== What is being asked ==
Pull out every line below that contains the string "link". Case counts.

Rows of pointing data:
++++++
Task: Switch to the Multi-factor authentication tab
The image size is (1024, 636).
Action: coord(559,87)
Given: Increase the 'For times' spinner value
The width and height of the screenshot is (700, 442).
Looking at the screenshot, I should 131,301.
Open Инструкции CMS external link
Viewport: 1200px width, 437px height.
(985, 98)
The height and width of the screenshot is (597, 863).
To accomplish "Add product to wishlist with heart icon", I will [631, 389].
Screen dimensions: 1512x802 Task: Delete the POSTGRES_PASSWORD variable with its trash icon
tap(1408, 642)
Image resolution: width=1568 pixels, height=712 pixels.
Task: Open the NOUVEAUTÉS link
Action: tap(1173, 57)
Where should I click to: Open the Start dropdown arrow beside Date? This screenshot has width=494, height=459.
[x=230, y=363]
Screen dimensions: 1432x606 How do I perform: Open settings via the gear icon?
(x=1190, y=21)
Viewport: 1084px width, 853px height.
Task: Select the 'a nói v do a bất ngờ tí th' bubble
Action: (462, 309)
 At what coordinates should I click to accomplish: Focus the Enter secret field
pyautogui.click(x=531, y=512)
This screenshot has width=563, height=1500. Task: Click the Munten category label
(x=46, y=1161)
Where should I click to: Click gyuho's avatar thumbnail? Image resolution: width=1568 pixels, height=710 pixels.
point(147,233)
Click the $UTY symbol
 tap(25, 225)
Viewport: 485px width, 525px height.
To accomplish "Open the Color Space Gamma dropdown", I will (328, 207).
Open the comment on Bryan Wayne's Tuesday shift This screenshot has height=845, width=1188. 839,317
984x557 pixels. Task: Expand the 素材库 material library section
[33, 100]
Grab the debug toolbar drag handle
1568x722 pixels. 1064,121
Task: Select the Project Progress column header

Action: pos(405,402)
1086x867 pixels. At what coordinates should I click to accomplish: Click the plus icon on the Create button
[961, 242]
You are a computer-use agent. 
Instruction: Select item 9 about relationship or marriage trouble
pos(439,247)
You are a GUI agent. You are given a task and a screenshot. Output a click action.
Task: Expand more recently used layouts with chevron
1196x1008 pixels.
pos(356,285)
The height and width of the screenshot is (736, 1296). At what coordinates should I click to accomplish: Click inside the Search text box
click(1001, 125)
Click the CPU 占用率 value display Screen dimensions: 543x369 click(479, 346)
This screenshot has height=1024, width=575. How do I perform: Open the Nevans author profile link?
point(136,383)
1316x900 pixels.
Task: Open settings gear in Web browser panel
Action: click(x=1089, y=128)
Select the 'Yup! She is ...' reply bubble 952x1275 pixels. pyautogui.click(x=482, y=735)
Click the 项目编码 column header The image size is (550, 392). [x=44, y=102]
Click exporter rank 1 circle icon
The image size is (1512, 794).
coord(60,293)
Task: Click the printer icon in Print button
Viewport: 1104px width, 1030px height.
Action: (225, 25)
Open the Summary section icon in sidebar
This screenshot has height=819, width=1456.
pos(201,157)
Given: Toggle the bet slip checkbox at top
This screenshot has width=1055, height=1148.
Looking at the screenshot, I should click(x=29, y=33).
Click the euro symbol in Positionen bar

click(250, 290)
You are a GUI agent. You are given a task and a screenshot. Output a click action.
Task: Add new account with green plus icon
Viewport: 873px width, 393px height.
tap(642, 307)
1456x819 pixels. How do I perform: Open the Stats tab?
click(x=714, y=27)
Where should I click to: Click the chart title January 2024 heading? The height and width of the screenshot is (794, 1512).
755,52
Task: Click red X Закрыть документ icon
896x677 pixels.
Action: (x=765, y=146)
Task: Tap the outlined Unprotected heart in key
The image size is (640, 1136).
++++++
== Output for this exercise ==
Open Инструкции CMS external link
Task: Open the NOUVEAUTÉS link
This screenshot has height=1024, width=575. How do I perform: Open the Nevans author profile link?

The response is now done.